Nick Muir en Córdoba (Fruta). Foto: Facebook Nick Muir

– ¿Qué música escucha Nick Muir cuando no está escuchando música electrónica?

– Lo que sucede es que la música dance es un poco adictiva (risas). Creo que después de que encontré la música dance y empecé a trabajar con ella, me encontré escuchando un montón de DJs, porque lo encontré un poco adictivo. Pienso que soy muy afortunado de trabajar con John Digweed porque realmente me gusta la música que pasa, así que debo decir que pasó mucho tiempo escuchando lo que John hace. Pero también me gusta escuchar un poco de Pink Floyd -sé que John también lo hace-. Nos gusta también un poco de New Order y mucha música de los 80. Algo de música clásica moderna también. Me gusta escuchar a (Karlheinz) Stockhausen, que es música electrónica experimental alemana. Me gusta también Frank Zappa porque su música es muy desafiante. Pero mayormente escucho música dance nueva, porque soy un adicto (risas).

– Por último, simplemente… ¿qué es la música para vos?
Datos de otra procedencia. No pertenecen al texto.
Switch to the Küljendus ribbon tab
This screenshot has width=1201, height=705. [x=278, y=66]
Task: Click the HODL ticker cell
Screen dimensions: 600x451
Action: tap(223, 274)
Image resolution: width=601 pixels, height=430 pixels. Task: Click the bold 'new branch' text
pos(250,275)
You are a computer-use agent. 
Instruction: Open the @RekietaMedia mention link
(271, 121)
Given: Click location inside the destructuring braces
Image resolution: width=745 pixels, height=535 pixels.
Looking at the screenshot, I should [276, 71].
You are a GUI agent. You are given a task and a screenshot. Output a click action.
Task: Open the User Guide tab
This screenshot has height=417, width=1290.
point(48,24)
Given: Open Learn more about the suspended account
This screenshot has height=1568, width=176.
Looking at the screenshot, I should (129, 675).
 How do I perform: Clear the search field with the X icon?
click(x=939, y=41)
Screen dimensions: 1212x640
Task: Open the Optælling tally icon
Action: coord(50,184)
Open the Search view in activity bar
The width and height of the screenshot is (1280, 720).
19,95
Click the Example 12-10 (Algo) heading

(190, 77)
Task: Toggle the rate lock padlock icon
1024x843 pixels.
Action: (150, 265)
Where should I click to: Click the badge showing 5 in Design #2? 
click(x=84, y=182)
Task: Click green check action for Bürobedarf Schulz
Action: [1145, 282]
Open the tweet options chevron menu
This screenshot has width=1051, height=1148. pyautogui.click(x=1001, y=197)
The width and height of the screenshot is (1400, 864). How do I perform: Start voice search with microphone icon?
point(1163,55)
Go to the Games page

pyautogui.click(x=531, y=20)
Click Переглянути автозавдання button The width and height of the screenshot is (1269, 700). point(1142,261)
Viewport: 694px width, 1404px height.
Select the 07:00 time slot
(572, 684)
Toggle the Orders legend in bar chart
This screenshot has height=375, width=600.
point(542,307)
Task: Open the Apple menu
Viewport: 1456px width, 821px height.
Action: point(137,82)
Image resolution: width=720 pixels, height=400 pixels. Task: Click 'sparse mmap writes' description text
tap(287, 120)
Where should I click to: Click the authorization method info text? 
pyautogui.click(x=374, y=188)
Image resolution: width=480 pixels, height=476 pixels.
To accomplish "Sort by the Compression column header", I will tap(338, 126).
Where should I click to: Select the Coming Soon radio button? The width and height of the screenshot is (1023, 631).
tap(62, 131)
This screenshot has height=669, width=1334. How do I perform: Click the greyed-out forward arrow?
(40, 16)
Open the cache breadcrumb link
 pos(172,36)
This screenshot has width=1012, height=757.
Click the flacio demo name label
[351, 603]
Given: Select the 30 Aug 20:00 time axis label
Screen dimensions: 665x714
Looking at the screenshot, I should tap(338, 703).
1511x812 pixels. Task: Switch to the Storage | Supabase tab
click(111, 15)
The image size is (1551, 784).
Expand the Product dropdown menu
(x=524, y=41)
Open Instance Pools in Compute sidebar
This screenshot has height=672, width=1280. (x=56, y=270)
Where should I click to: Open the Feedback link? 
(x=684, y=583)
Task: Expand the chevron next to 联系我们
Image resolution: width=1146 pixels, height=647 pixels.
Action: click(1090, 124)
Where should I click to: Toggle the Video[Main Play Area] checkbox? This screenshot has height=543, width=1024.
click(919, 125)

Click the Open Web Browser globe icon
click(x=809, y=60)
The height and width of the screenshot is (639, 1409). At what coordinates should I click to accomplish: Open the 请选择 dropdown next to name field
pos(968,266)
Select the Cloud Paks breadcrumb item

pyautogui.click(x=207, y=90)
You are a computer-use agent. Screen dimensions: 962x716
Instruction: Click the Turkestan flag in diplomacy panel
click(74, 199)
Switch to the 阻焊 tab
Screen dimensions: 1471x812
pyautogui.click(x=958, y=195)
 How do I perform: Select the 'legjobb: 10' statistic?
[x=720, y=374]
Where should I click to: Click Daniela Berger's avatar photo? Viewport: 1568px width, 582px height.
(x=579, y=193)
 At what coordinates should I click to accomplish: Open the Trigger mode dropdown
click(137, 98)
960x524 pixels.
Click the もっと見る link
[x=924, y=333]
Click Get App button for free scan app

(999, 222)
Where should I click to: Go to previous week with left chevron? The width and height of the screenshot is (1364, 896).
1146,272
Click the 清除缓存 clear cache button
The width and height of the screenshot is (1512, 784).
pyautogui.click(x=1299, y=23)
– No estoy seguro pero lo que siento es que es una forma de comunicación. Es la comunicación del alma. No es algo que puedas describir en palabras pero es algo que sabes cuando la escuchas. Es información de un tipo particular, que significa algo para vos. Te hace sentir de una manera especial. Son vibraciones que llegan a ti de una forma particular. Es difícil de describir pero lo sabes cuando lo escuchas y… es música.